Two-QB, PPR and beyond: A primer for specialized fantasy league formats

The more complex formats of fantasy football are becoming increasingly popular. Advice, tips and strategies for the most common niche leagues you might find yourself in.
Two-QB, PPR and beyond: A primer for specialized fantasy league formats
Two-QB, PPR and beyond: A primer for specialized fantasy league formats /

Fantasy football is like pizza. No matter the specifics, it’s good. There are a lot of ways to play fantasy football, just like there is no shortage of pizza styles, and all of them are satisfying. Just because all of them are good, however, doesn’t mean they’re equal. Some types of pizza are undeniably better than others, and some fantasy football formats are clearly superior. Are you in one of the right leagues?

The traditional fantasy football format, where owners use a snake draft to fill a roster with typical starting positions, still reigns supreme, but its preeminence is being threatened as never before. As the fantasy community grows more savvy, leagues with more complex formats are becoming increasingly popular. No one rides a bike with training wheels forever, right? So why are you still playing the novice’s version of fantasy football?
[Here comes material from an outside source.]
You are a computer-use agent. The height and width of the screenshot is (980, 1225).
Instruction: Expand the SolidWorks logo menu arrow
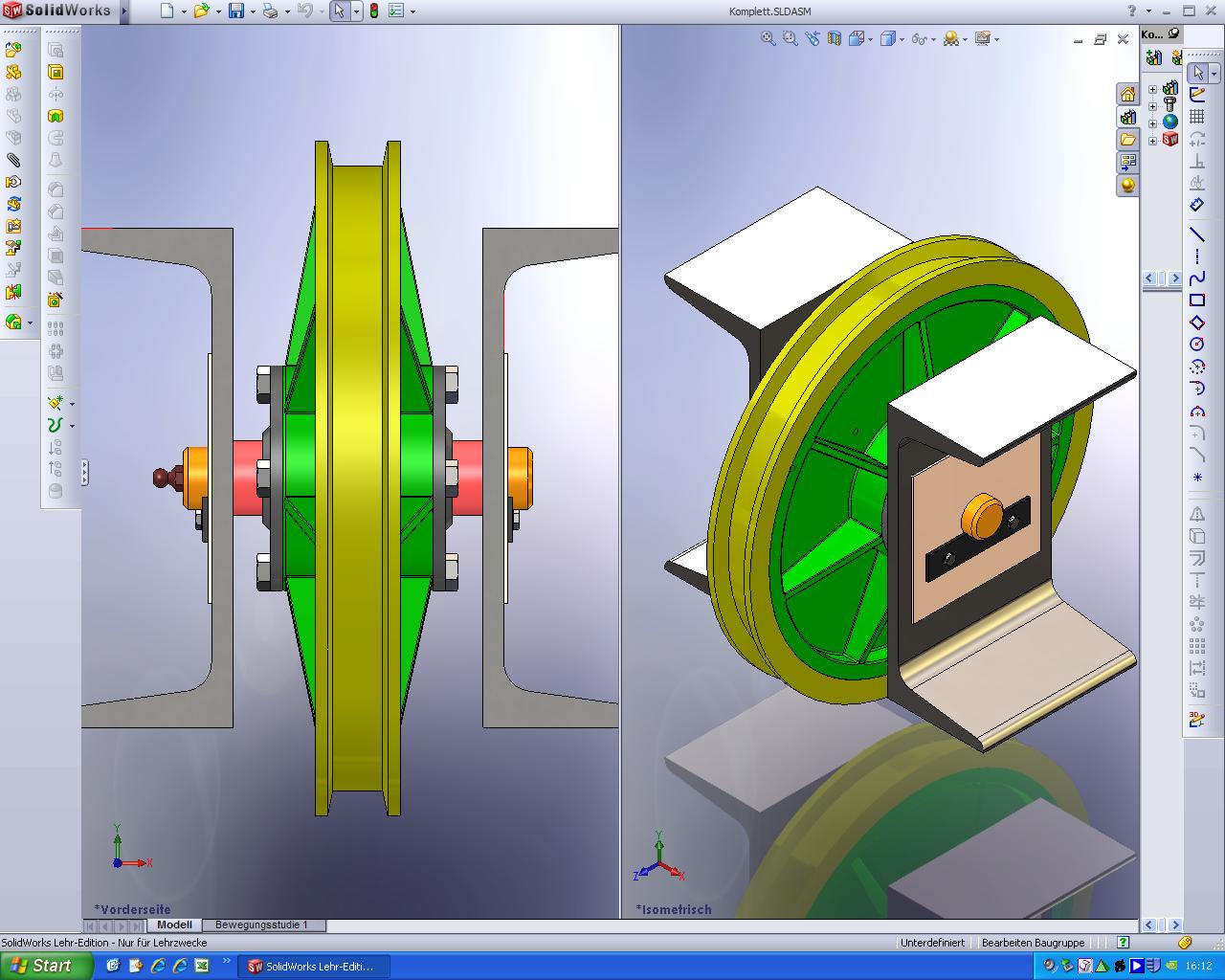point(123,11)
In this primer for specialized leagues, we run down three of the most common changes fantasy owners introduce to increase the fun quotient of their leagues. All fantasy football leagues are good, but some are better. The fantasy community smiles upon owners in the following types of leagues.

Two-QB/Superflex leagues

Quarterback-related draft strategy in traditional leagues is beyond tired. Even the worst owner in your league understands that you can always find quarterback value late. One simply needs to look back to last year to find mountains of evidence that support waiting on the quarterback position. Cam Newton, Carson Palmer, Blake Bortles and Tyrod Taylor were all ranked 15th or worse at the position in ADP. They all finished ninth or better in fantasy points per game.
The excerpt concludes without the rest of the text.